Retype all entries exactly, skipping pictures.

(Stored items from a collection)
+===+

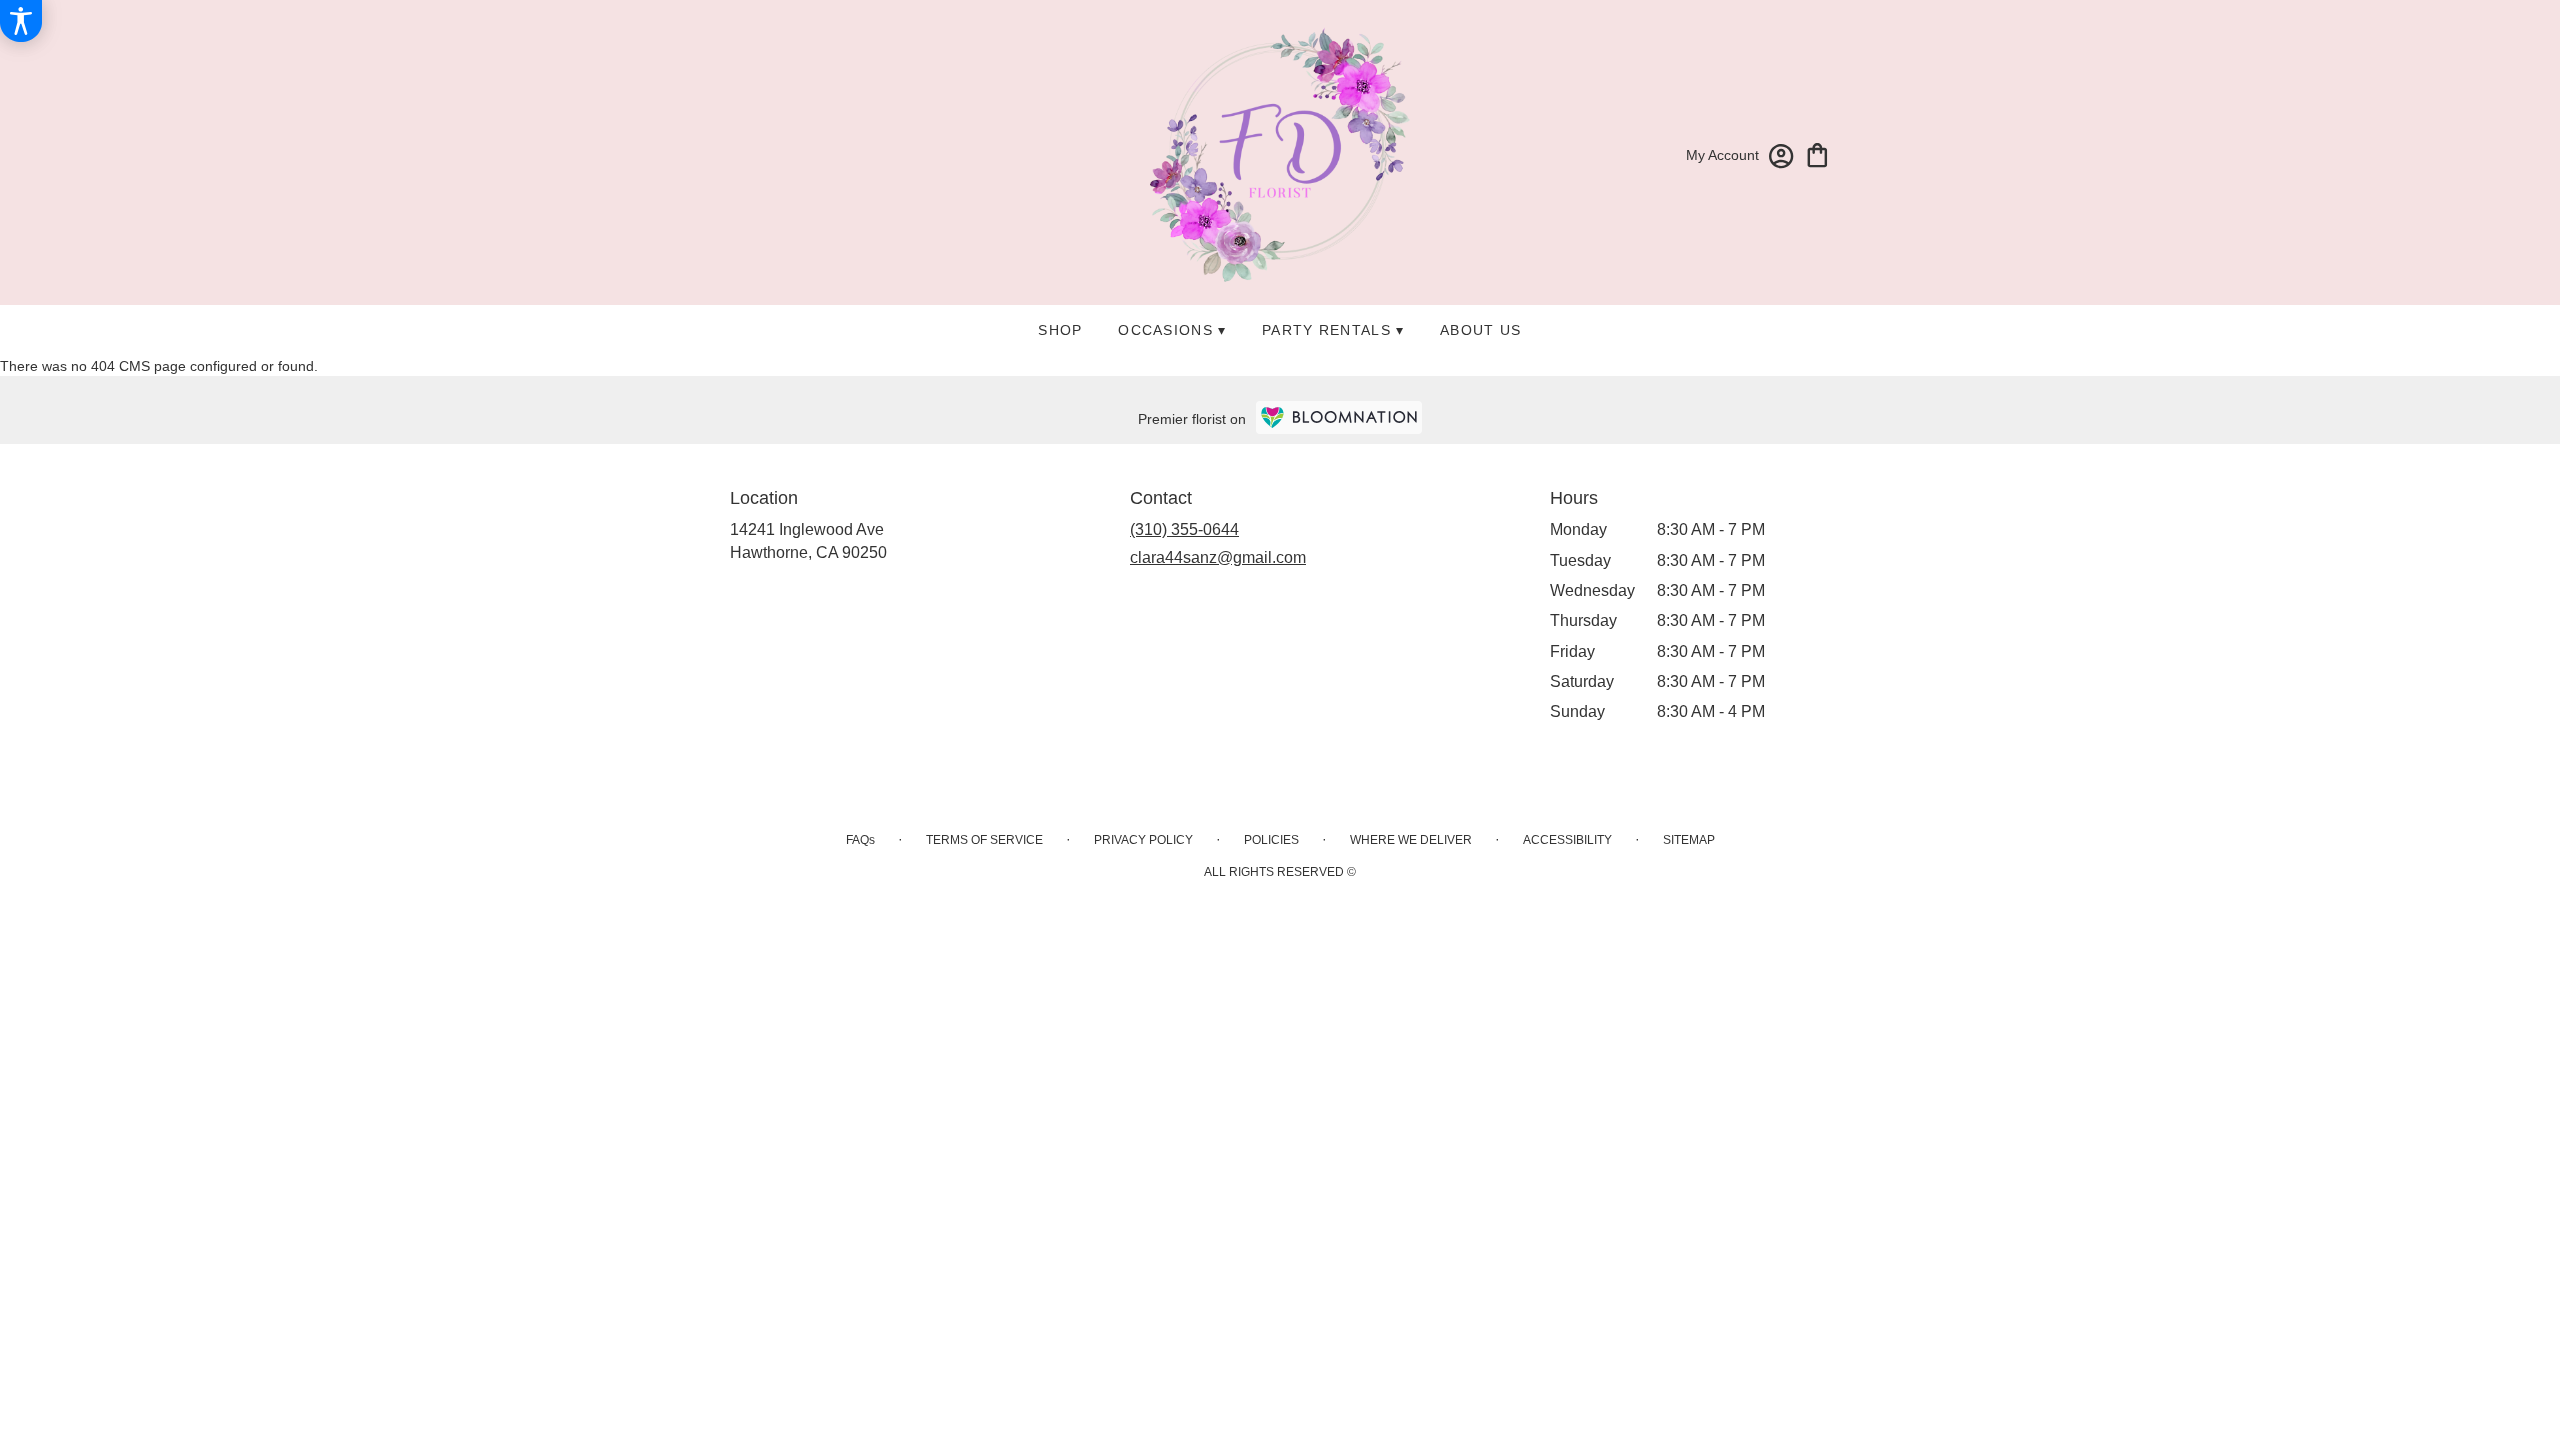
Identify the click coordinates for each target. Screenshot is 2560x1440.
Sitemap (1689, 840)
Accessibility (1567, 840)
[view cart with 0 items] (1817, 153)
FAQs (860, 840)
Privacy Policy (1143, 840)
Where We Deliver (1411, 840)
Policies (1271, 840)
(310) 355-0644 (1184, 529)
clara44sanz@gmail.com (1218, 557)
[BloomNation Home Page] (1339, 417)
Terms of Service (984, 840)
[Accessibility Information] (21, 21)
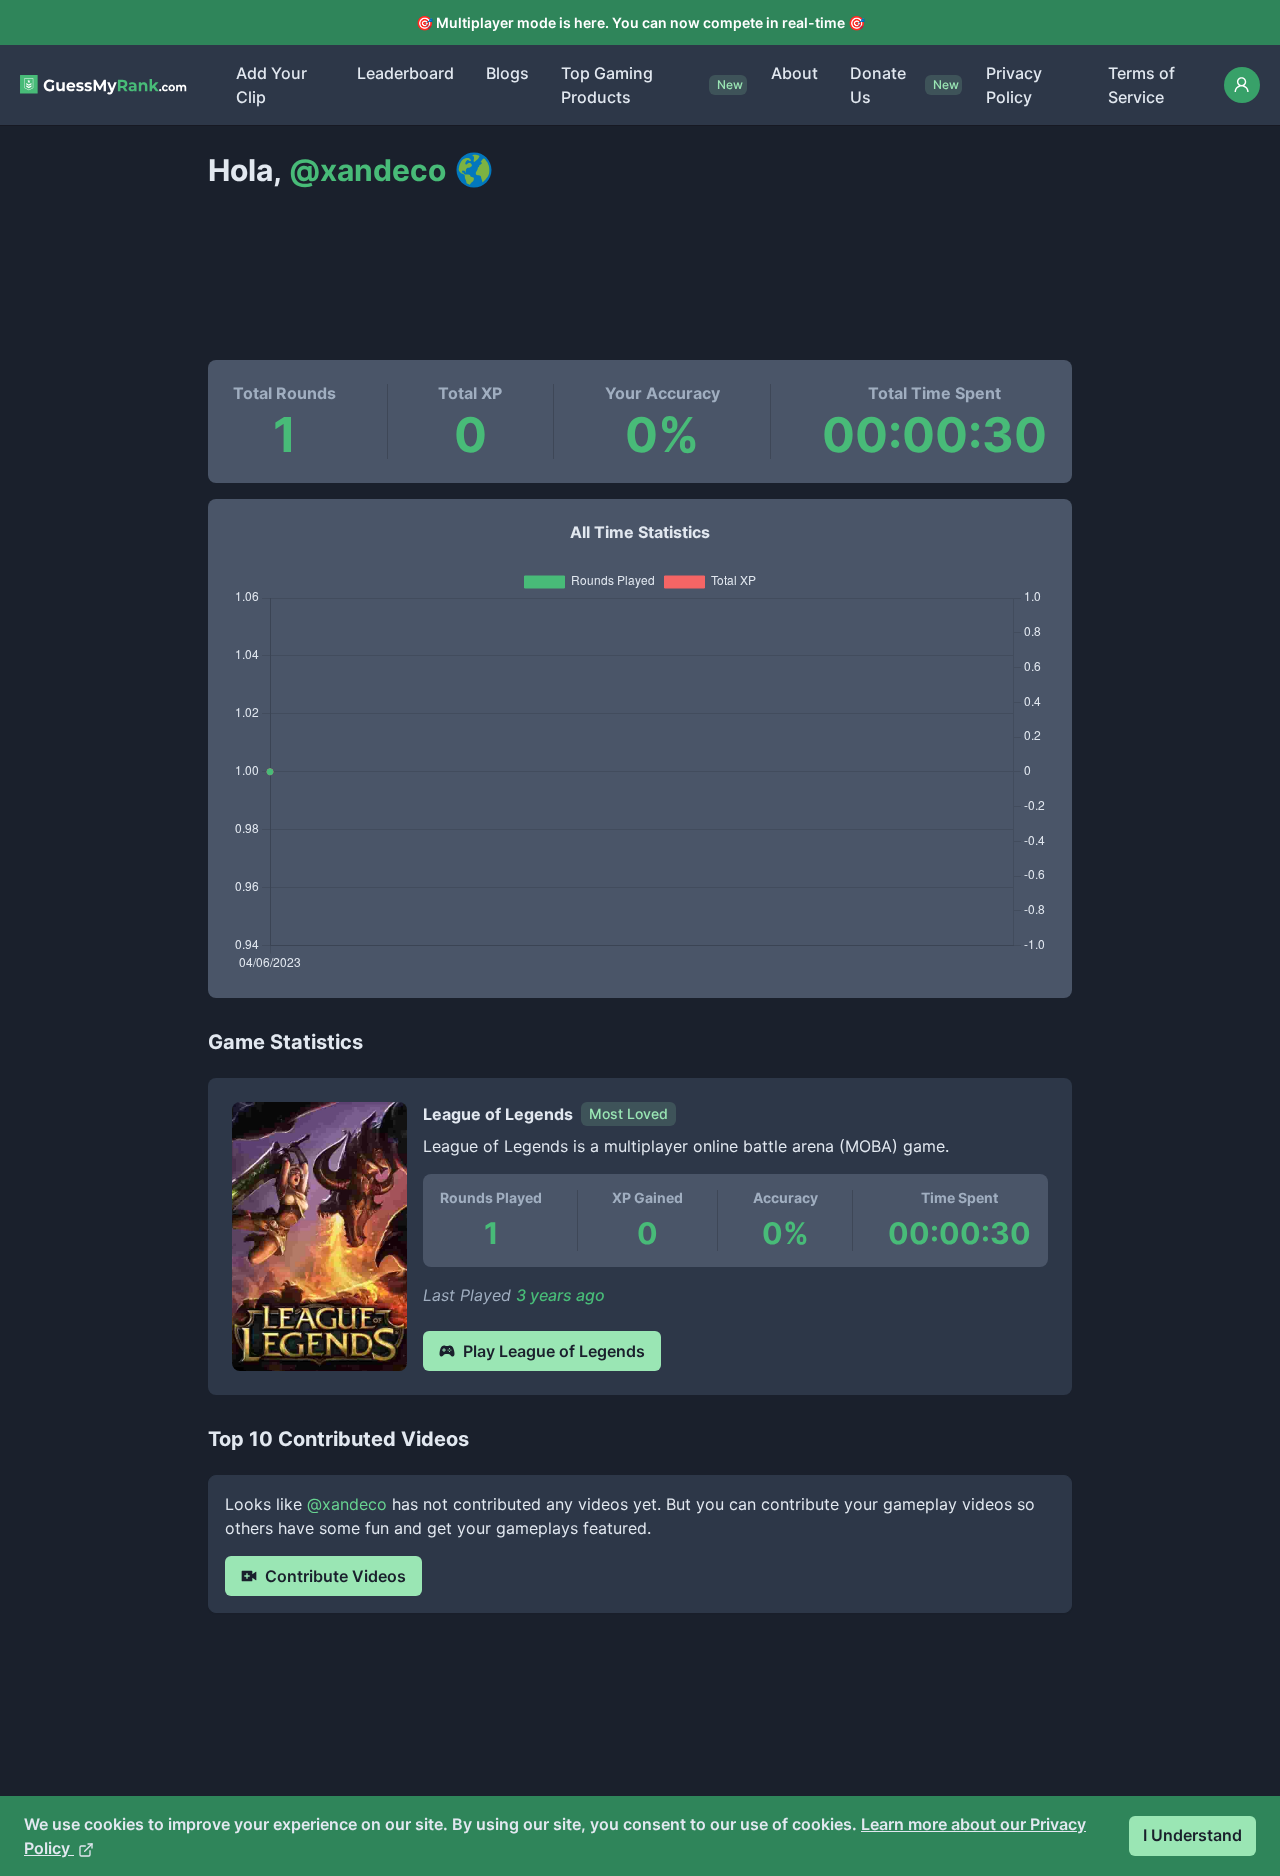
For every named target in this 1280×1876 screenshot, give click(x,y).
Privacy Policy (1014, 85)
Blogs (507, 73)
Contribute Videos (335, 1576)
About (794, 73)
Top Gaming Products (607, 85)
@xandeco (347, 1504)
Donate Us (878, 85)
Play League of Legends (554, 1351)
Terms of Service (1141, 85)
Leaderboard (405, 73)
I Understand (1192, 1835)
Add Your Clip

+===+

*Solution*
Identify the click coordinates for each target. Screenshot is 2560x1440.
Sitemap (1689, 840)
Accessibility (1567, 840)
[view cart with 0 items] (1817, 153)
FAQs (860, 840)
Privacy Policy (1143, 840)
Where We Deliver (1411, 840)
Policies (1271, 840)
(310) 355-0644 (1184, 529)
clara44sanz@gmail.com (1218, 557)
[BloomNation Home Page] (1339, 417)
Terms of Service (984, 840)
[Accessibility Information] (21, 21)
For every named target in this 1280×1876 screenshot, give click(x,y).
Privacy Policy (1014, 85)
Blogs (507, 73)
Contribute Videos (335, 1576)
About (794, 73)
Top Gaming Products (607, 85)
@xandeco (347, 1504)
Donate Us (878, 85)
Play League of Legends (554, 1351)
Terms of Service (1141, 85)
Leaderboard (405, 73)
I Understand (1192, 1835)
Add Your Clip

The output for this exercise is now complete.